PROVIDED RECORDS

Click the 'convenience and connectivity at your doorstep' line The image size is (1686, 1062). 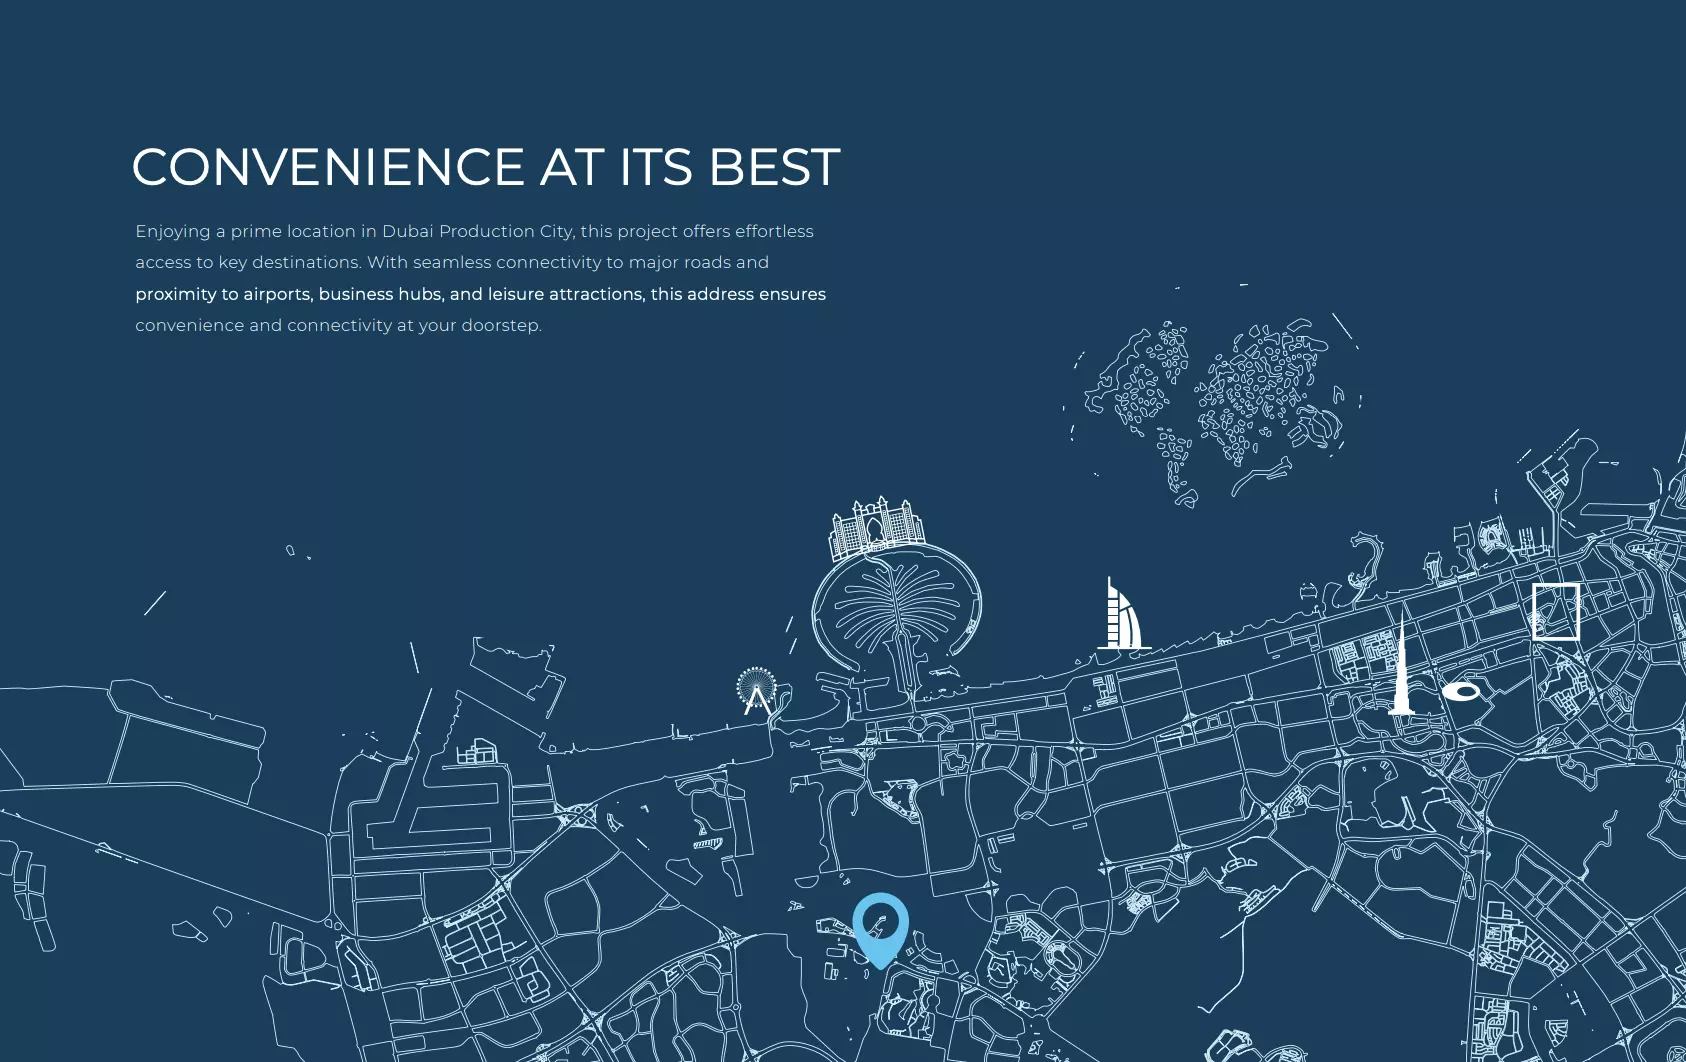pyautogui.click(x=338, y=325)
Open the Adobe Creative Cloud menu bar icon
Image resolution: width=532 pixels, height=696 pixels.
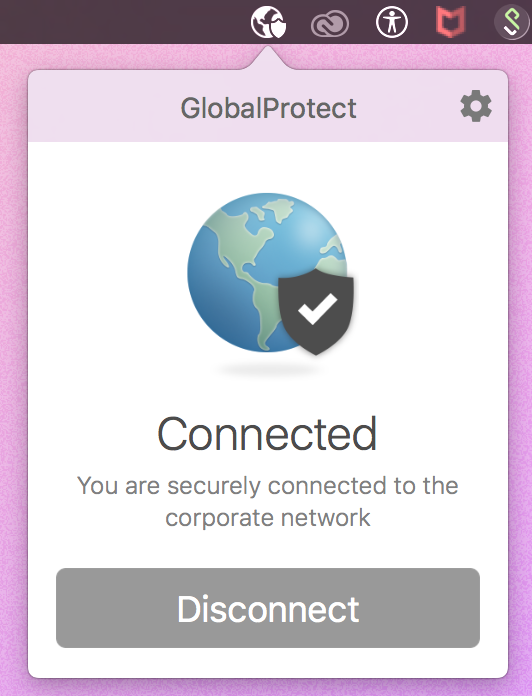[330, 24]
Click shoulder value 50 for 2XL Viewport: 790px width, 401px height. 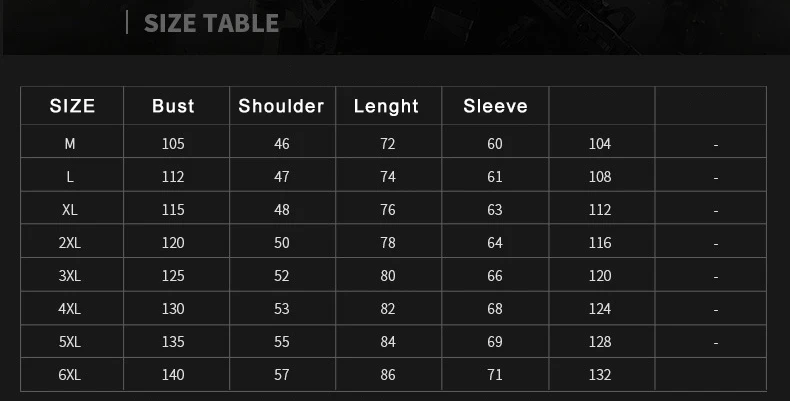click(282, 243)
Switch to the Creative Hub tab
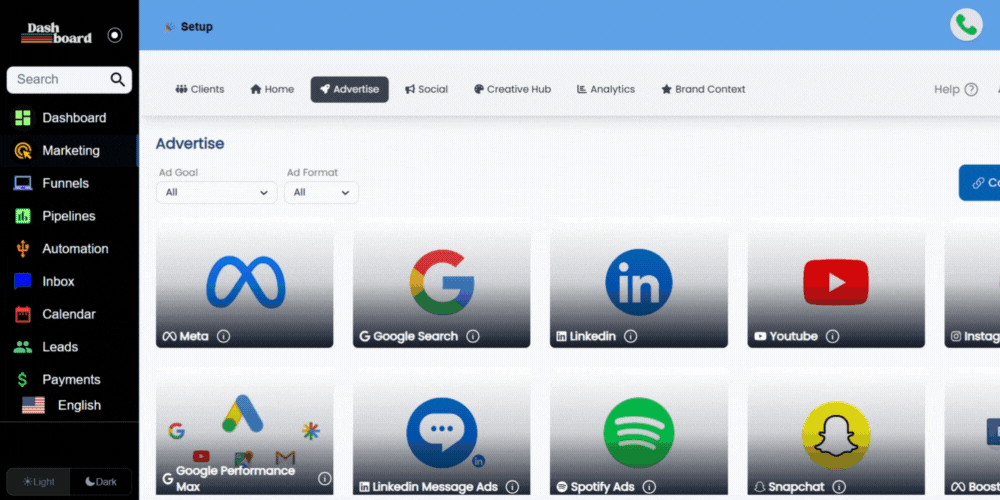 [512, 89]
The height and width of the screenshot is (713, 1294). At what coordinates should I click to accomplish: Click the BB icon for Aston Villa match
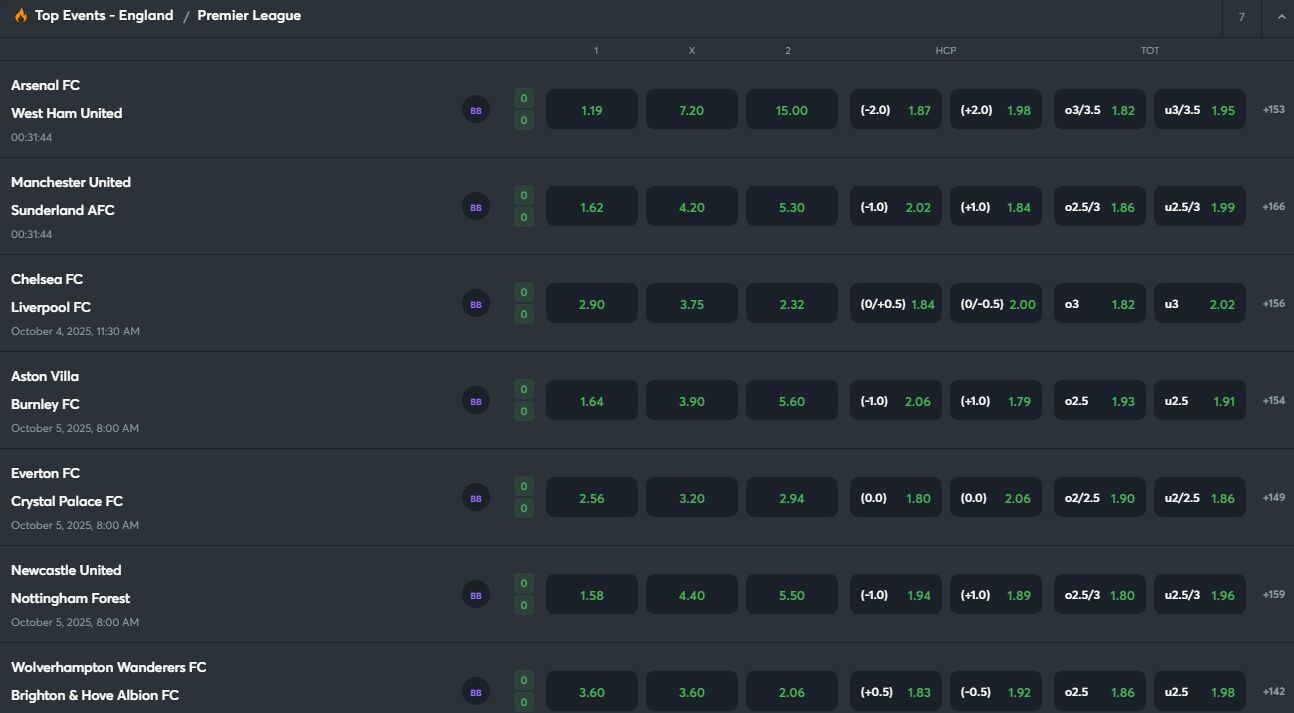[475, 401]
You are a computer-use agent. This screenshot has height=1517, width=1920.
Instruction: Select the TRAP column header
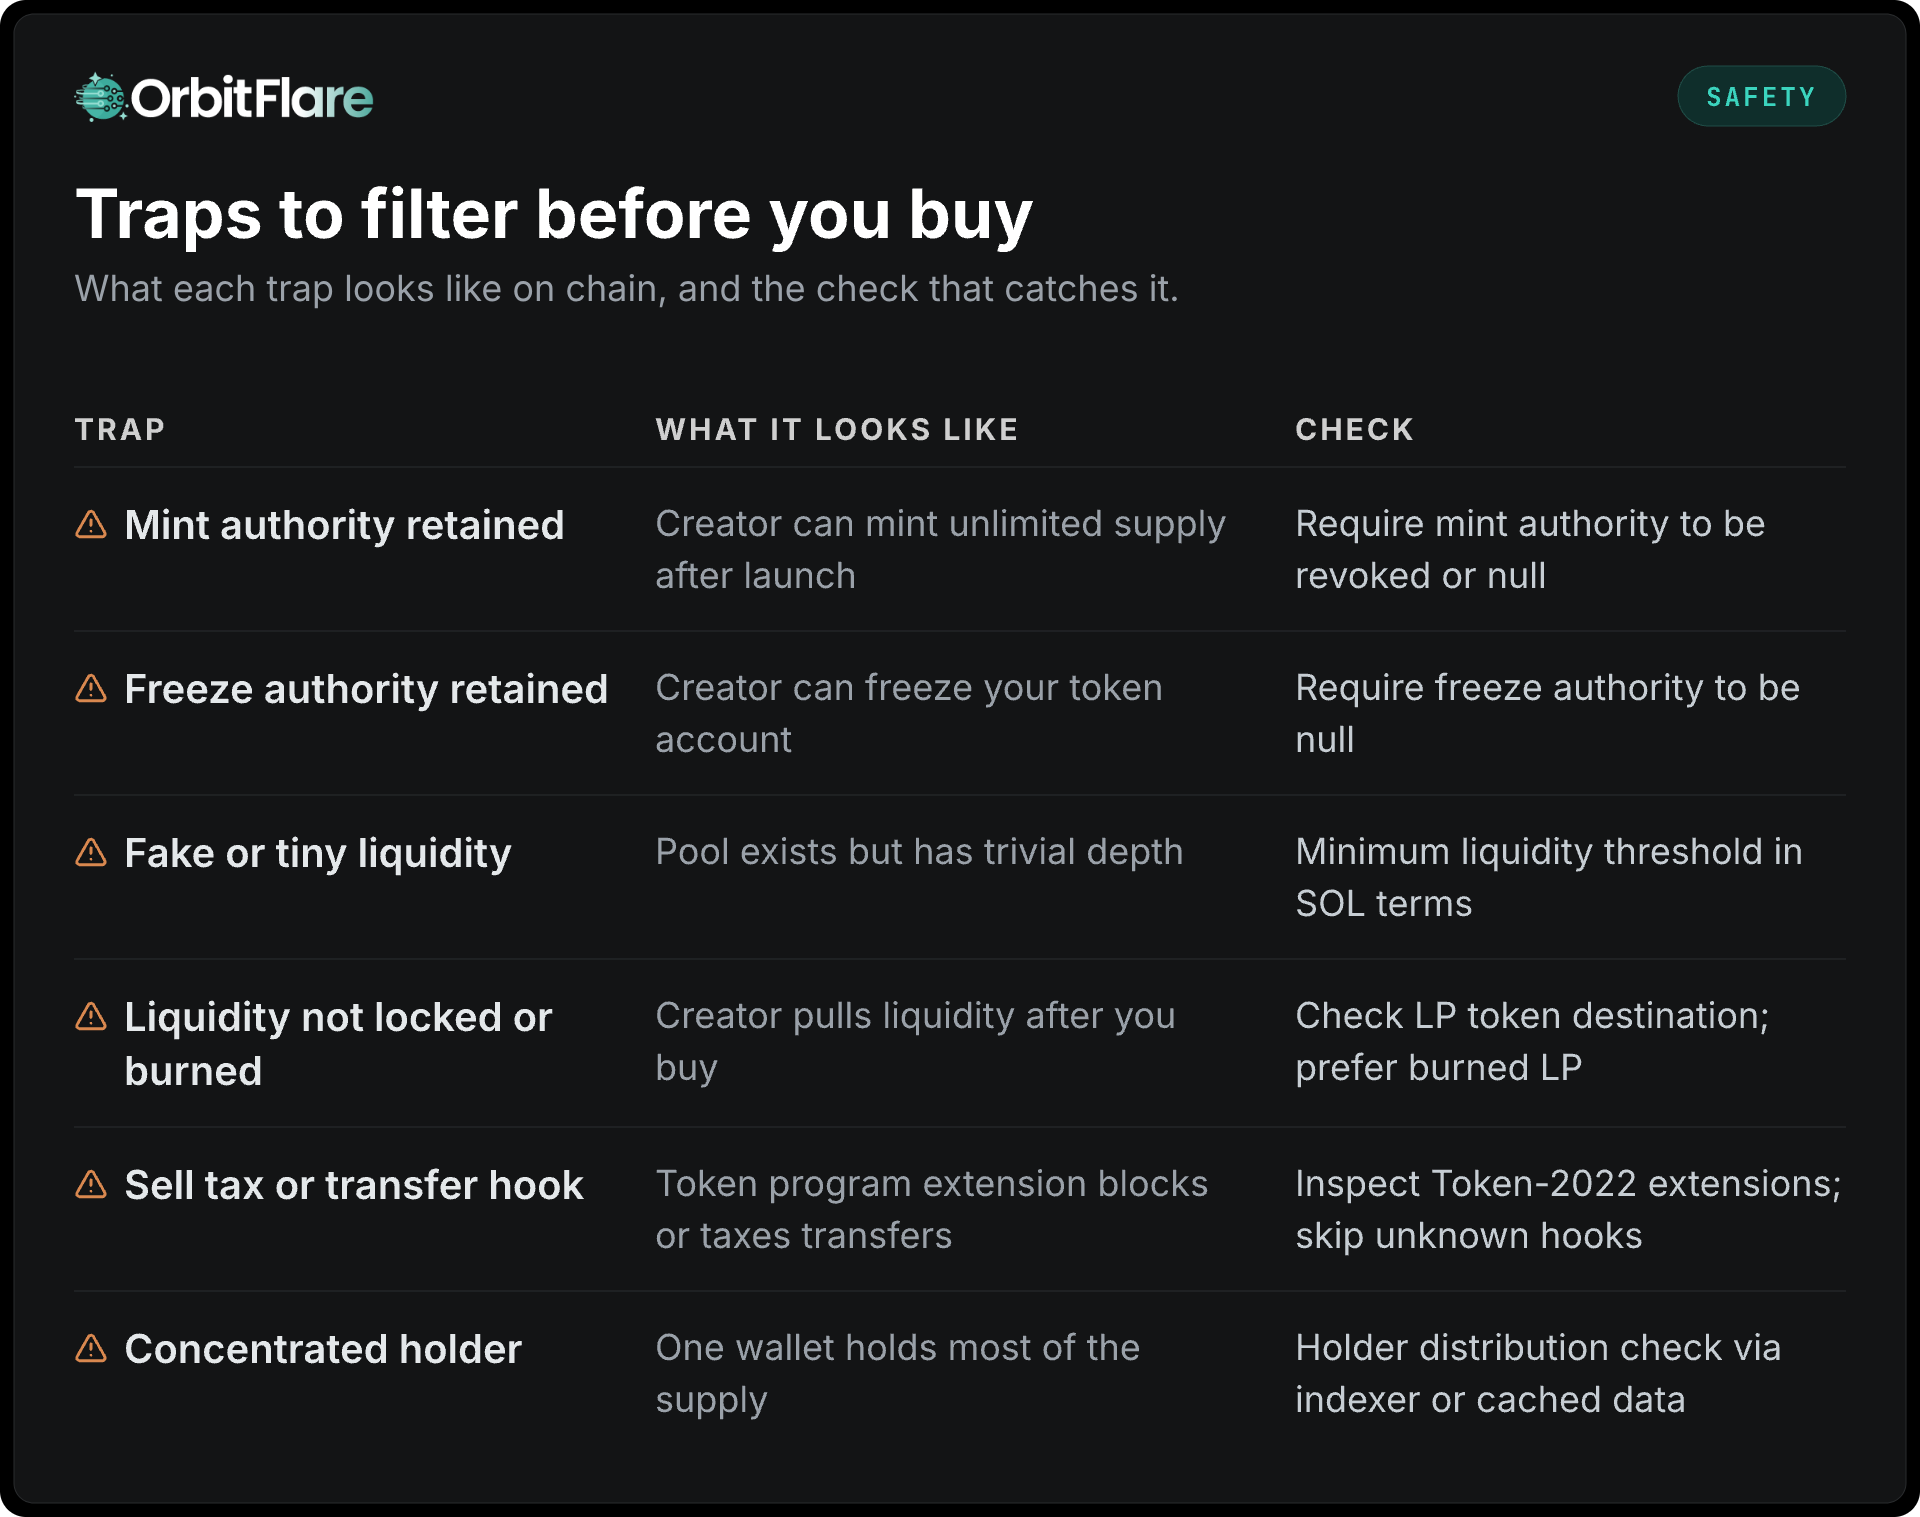(x=120, y=429)
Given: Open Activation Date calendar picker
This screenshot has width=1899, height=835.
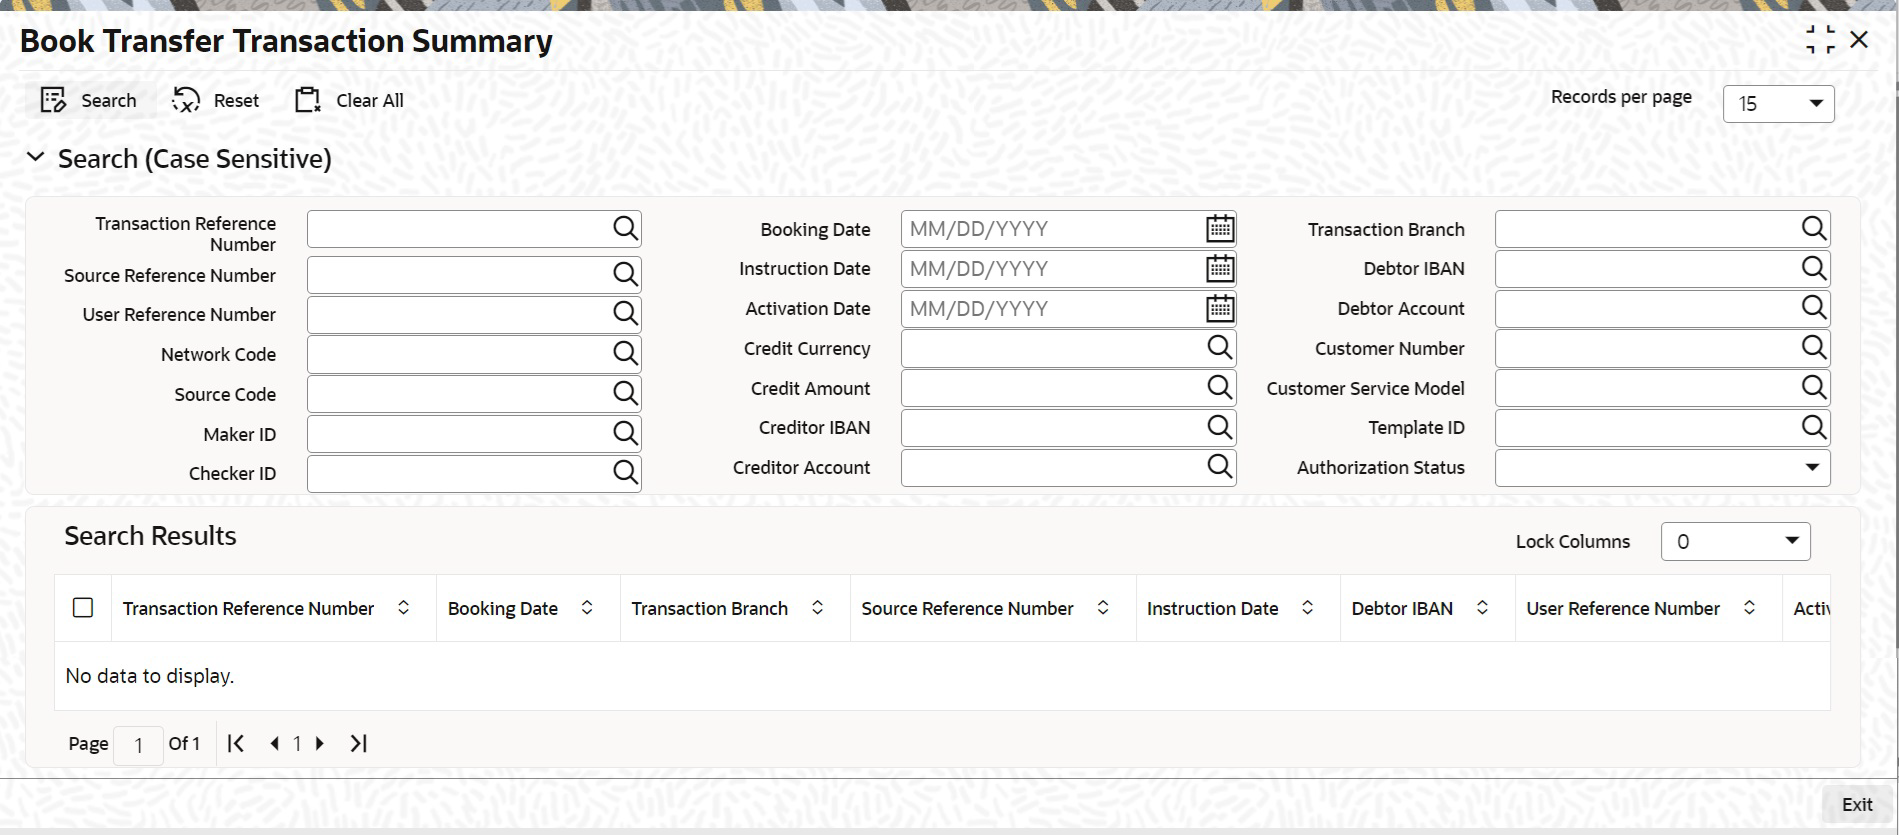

REQUIRED WORK
Look above for lines with the word "This" and copy them all.

RESULT
You are a computer-use agent. This screenshot has height=1517, width=1920.
This screenshot has width=1899, height=835.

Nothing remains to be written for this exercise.